- _WORK TO BE COMPLETED_
Reproduce all of the following material verbatim, line for line.

- _EXTRACTED RECORDS_
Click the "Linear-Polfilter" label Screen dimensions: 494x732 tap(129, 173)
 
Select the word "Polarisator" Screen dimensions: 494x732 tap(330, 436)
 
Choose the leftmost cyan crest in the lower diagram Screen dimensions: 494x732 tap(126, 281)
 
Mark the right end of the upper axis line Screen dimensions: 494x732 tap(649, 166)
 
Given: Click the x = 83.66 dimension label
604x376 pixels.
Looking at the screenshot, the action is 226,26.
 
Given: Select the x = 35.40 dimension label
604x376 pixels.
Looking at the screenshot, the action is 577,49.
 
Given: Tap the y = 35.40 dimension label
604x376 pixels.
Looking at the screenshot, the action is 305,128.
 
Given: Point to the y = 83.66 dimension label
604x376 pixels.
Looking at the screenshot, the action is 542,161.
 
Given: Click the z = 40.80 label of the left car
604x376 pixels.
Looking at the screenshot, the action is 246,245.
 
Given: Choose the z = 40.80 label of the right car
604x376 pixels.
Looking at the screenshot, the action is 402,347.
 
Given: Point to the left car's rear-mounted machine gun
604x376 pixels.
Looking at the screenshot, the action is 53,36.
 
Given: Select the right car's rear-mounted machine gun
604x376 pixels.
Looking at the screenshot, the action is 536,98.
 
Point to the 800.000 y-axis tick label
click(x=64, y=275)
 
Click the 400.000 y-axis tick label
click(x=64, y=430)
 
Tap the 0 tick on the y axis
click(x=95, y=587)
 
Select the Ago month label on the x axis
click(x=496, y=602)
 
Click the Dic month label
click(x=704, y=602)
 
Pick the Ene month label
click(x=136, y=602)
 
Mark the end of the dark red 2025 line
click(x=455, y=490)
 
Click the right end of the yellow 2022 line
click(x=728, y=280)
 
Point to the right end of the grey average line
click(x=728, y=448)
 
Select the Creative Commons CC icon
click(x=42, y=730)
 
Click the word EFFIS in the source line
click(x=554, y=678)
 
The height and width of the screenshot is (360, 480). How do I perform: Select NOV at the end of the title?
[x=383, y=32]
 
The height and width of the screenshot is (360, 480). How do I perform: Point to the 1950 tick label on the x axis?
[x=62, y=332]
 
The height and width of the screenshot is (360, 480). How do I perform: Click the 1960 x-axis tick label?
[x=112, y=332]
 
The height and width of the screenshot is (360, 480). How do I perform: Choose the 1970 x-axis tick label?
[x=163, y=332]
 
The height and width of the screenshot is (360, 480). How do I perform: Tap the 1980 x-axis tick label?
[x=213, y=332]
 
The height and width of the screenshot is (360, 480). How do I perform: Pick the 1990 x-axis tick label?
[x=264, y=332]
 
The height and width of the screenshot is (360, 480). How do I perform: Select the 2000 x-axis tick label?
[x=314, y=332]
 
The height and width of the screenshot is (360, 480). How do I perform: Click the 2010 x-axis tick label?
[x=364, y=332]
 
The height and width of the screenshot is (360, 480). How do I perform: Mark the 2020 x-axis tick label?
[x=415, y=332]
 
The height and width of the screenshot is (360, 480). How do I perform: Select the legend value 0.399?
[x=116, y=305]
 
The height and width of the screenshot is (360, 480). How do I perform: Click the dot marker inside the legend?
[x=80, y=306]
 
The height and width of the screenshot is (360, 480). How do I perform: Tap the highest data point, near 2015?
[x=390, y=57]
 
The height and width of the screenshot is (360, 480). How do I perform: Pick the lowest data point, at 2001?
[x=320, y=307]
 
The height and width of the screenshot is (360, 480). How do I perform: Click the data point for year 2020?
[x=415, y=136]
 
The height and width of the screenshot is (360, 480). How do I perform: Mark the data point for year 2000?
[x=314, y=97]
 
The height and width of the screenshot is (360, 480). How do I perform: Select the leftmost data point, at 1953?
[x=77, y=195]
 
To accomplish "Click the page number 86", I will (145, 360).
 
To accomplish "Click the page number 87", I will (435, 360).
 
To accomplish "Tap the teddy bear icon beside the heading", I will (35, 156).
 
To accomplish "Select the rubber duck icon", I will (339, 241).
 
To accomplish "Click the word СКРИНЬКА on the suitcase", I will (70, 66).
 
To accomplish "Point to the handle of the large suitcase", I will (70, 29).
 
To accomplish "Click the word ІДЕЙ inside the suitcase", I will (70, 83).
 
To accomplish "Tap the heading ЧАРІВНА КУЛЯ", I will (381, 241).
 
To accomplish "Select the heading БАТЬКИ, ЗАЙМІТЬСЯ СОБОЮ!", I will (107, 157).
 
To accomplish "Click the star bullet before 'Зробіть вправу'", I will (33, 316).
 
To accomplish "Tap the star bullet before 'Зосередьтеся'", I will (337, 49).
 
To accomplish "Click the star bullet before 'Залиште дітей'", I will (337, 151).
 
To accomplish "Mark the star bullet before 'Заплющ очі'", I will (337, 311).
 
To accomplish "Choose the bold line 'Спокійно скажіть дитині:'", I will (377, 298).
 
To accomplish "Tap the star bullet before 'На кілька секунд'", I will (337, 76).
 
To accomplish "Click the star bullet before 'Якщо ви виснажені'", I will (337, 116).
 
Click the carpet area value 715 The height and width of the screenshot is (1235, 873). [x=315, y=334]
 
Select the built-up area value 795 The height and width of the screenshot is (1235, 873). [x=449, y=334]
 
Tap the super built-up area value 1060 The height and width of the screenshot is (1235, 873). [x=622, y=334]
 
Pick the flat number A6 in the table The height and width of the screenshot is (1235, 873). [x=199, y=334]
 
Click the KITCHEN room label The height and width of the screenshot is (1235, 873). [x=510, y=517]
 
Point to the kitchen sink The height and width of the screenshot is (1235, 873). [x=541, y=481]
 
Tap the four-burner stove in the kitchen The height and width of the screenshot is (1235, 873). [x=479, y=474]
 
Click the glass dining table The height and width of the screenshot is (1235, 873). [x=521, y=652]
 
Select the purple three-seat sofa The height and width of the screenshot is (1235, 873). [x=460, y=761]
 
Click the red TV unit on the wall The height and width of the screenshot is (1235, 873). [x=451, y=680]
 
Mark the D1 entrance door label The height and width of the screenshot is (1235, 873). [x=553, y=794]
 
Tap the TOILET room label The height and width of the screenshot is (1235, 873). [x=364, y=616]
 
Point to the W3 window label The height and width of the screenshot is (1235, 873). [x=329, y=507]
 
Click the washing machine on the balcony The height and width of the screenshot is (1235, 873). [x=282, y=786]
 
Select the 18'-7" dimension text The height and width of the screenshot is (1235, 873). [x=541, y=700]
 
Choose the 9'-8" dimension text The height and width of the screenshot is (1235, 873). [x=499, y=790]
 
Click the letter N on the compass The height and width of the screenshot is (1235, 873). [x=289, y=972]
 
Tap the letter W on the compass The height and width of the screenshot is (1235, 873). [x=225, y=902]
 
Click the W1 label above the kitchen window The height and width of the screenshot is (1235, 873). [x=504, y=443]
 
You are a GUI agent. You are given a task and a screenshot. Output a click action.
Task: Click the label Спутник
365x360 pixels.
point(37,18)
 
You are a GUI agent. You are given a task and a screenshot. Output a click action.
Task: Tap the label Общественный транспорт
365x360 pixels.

- _RESPONSE TO THIS EXERCISE_
Click the "Linear-Polfilter" label Screen dimensions: 494x732 tap(129, 173)
 
Select the word "Polarisator" Screen dimensions: 494x732 tap(330, 436)
 
Choose the leftmost cyan crest in the lower diagram Screen dimensions: 494x732 tap(126, 281)
 
Mark the right end of the upper axis line Screen dimensions: 494x732 tap(649, 166)
 
Given: Click the x = 83.66 dimension label
604x376 pixels.
Looking at the screenshot, the action is 226,26.
 
Given: Select the x = 35.40 dimension label
604x376 pixels.
Looking at the screenshot, the action is 577,49.
 
Given: Tap the y = 35.40 dimension label
604x376 pixels.
Looking at the screenshot, the action is 305,128.
 
Given: Point to the y = 83.66 dimension label
604x376 pixels.
Looking at the screenshot, the action is 542,161.
 
Given: Click the z = 40.80 label of the left car
604x376 pixels.
Looking at the screenshot, the action is 246,245.
 
Given: Choose the z = 40.80 label of the right car
604x376 pixels.
Looking at the screenshot, the action is 402,347.
 
Given: Point to the left car's rear-mounted machine gun
604x376 pixels.
Looking at the screenshot, the action is 53,36.
 
Given: Select the right car's rear-mounted machine gun
604x376 pixels.
Looking at the screenshot, the action is 536,98.
 
Point to the 800.000 y-axis tick label
click(x=64, y=275)
 
Click the 400.000 y-axis tick label
click(x=64, y=430)
 
Tap the 0 tick on the y axis
click(x=95, y=587)
 
Select the Ago month label on the x axis
click(x=496, y=602)
 
Click the Dic month label
click(x=704, y=602)
 
Pick the Ene month label
click(x=136, y=602)
 
Mark the end of the dark red 2025 line
click(x=455, y=490)
 
Click the right end of the yellow 2022 line
click(x=728, y=280)
 
Point to the right end of the grey average line
click(x=728, y=448)
 
Select the Creative Commons CC icon
click(x=42, y=730)
 
Click the word EFFIS in the source line
click(x=554, y=678)
 
The height and width of the screenshot is (360, 480). How do I perform: Select NOV at the end of the title?
[x=383, y=32]
 
The height and width of the screenshot is (360, 480). How do I perform: Point to the 1950 tick label on the x axis?
[x=62, y=332]
 
The height and width of the screenshot is (360, 480). How do I perform: Click the 1960 x-axis tick label?
[x=112, y=332]
 
The height and width of the screenshot is (360, 480). How do I perform: Choose the 1970 x-axis tick label?
[x=163, y=332]
 
The height and width of the screenshot is (360, 480). How do I perform: Tap the 1980 x-axis tick label?
[x=213, y=332]
 
The height and width of the screenshot is (360, 480). How do I perform: Pick the 1990 x-axis tick label?
[x=264, y=332]
 
The height and width of the screenshot is (360, 480). How do I perform: Select the 2000 x-axis tick label?
[x=314, y=332]
 
The height and width of the screenshot is (360, 480). How do I perform: Click the 2010 x-axis tick label?
[x=364, y=332]
 
The height and width of the screenshot is (360, 480). How do I perform: Mark the 2020 x-axis tick label?
[x=415, y=332]
 
The height and width of the screenshot is (360, 480). How do I perform: Select the legend value 0.399?
[x=116, y=305]
 
The height and width of the screenshot is (360, 480). How do I perform: Click the dot marker inside the legend?
[x=80, y=306]
 
The height and width of the screenshot is (360, 480). How do I perform: Tap the highest data point, near 2015?
[x=390, y=57]
 
The height and width of the screenshot is (360, 480). How do I perform: Pick the lowest data point, at 2001?
[x=320, y=307]
 
The height and width of the screenshot is (360, 480). How do I perform: Click the data point for year 2020?
[x=415, y=136]
 
The height and width of the screenshot is (360, 480). How do I perform: Mark the data point for year 2000?
[x=314, y=97]
 
The height and width of the screenshot is (360, 480). How do I perform: Select the leftmost data point, at 1953?
[x=77, y=195]
 
To accomplish "Click the page number 86", I will (145, 360).
 
To accomplish "Click the page number 87", I will (435, 360).
 
To accomplish "Tap the teddy bear icon beside the heading", I will (35, 156).
 
To accomplish "Select the rubber duck icon", I will (339, 241).
 
To accomplish "Click the word СКРИНЬКА on the suitcase", I will (70, 66).
 
To accomplish "Point to the handle of the large suitcase", I will (70, 29).
 
To accomplish "Click the word ІДЕЙ inside the suitcase", I will (70, 83).
 
To accomplish "Tap the heading ЧАРІВНА КУЛЯ", I will (381, 241).
 
To accomplish "Select the heading БАТЬКИ, ЗАЙМІТЬСЯ СОБОЮ!", I will (107, 157).
 
To accomplish "Click the star bullet before 'Зробіть вправу'", I will (33, 316).
 
To accomplish "Tap the star bullet before 'Зосередьтеся'", I will (337, 49).
 
To accomplish "Click the star bullet before 'Залиште дітей'", I will (337, 151).
 
To accomplish "Mark the star bullet before 'Заплющ очі'", I will (337, 311).
 
To accomplish "Choose the bold line 'Спокійно скажіть дитині:'", I will (377, 298).
 
To accomplish "Tap the star bullet before 'На кілька секунд'", I will (337, 76).
 
To accomplish "Click the star bullet before 'Якщо ви виснажені'", I will (337, 116).
 
Click the carpet area value 715 The height and width of the screenshot is (1235, 873). [x=315, y=334]
 
Select the built-up area value 795 The height and width of the screenshot is (1235, 873). [x=449, y=334]
 
Tap the super built-up area value 1060 The height and width of the screenshot is (1235, 873). [x=622, y=334]
 
Pick the flat number A6 in the table The height and width of the screenshot is (1235, 873). [x=199, y=334]
 
Click the KITCHEN room label The height and width of the screenshot is (1235, 873). [x=510, y=517]
 
Point to the kitchen sink The height and width of the screenshot is (1235, 873). [x=541, y=481]
 
Tap the four-burner stove in the kitchen The height and width of the screenshot is (1235, 873). [x=479, y=474]
 
Click the glass dining table The height and width of the screenshot is (1235, 873). [x=521, y=652]
 
Select the purple three-seat sofa The height and width of the screenshot is (1235, 873). [x=460, y=761]
 
Click the red TV unit on the wall The height and width of the screenshot is (1235, 873). [x=451, y=680]
 
Mark the D1 entrance door label The height and width of the screenshot is (1235, 873). [x=553, y=794]
 
Tap the TOILET room label The height and width of the screenshot is (1235, 873). [x=364, y=616]
 
Point to the W3 window label The height and width of the screenshot is (1235, 873). [x=329, y=507]
 
Click the washing machine on the balcony The height and width of the screenshot is (1235, 873). [x=282, y=786]
 
Select the 18'-7" dimension text The height and width of the screenshot is (1235, 873). [x=541, y=700]
 
Choose the 9'-8" dimension text The height and width of the screenshot is (1235, 873). [x=499, y=790]
 
Click the letter N on the compass The height and width of the screenshot is (1235, 873). [x=289, y=972]
 
Tap the letter W on the compass The height and width of the screenshot is (1235, 873). [x=225, y=902]
 
Click the W1 label above the kitchen window The height and width of the screenshot is (1235, 873). [x=504, y=443]
 
You are a GUI agent. You are given a task and a screenshot. Output a click action.
Task: Click the label Спутник
365x360 pixels.
point(37,18)
 
You are a GUI agent. You are given a task and a screenshot. Output a click action.
Task: Tap the label Общественный транспорт
365x360 pixels.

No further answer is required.